France. Among the reasons that kept me from participating in the Hollande bashing that was the oxygen of French political life in 2014, the way the French president handled Ukraine stands out. I was present at his early meeting with the man who would become Ukraine’s president. I admired his decision to invite Poroshenko to the D-Day celebrations in Normandy. But the truly great gesture, the one for which I am most grateful to my country’s president and for which I believe history will remember him, was the refusal to deliver the Mistral warships to Russia. That was a courageous decision, one that must have been very agonizing and that exposed him to unfair accusations.
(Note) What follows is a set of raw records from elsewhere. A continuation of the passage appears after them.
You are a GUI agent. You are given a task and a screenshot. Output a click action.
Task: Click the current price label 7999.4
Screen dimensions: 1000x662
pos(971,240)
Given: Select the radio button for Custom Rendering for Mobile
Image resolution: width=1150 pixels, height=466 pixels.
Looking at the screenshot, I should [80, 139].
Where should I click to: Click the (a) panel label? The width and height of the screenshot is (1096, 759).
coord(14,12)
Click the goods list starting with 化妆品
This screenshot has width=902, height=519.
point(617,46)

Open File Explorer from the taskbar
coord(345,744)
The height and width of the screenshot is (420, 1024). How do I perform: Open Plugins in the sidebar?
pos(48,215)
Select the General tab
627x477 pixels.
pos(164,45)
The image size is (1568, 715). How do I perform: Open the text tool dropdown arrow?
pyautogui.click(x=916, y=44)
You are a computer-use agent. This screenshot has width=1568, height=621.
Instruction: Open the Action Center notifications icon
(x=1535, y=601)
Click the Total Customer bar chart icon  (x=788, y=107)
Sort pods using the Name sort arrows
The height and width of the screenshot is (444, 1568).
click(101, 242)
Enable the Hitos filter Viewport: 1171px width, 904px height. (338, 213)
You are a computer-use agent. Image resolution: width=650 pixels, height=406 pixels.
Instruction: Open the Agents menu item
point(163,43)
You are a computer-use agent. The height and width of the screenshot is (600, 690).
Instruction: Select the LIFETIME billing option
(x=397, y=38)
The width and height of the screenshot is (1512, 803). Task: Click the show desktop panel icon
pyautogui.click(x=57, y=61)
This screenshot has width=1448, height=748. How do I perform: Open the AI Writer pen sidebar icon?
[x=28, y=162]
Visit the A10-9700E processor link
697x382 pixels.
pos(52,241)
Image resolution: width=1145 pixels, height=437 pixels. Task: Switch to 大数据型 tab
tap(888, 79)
Yet it was the only option that was consistent, first, with logic (you don’t deliver military equipment to the enemy in the middle of a war); second, with France’s status as a major power (rather than a Fichtian “commercial state”); and, third, with the country’s interests (I can hardly imagine France’s diplomatic isolation had the warships been delivered, the retaliatory measures that would have followed from some of our allies, and the contracts that our cowardice would have cost us!).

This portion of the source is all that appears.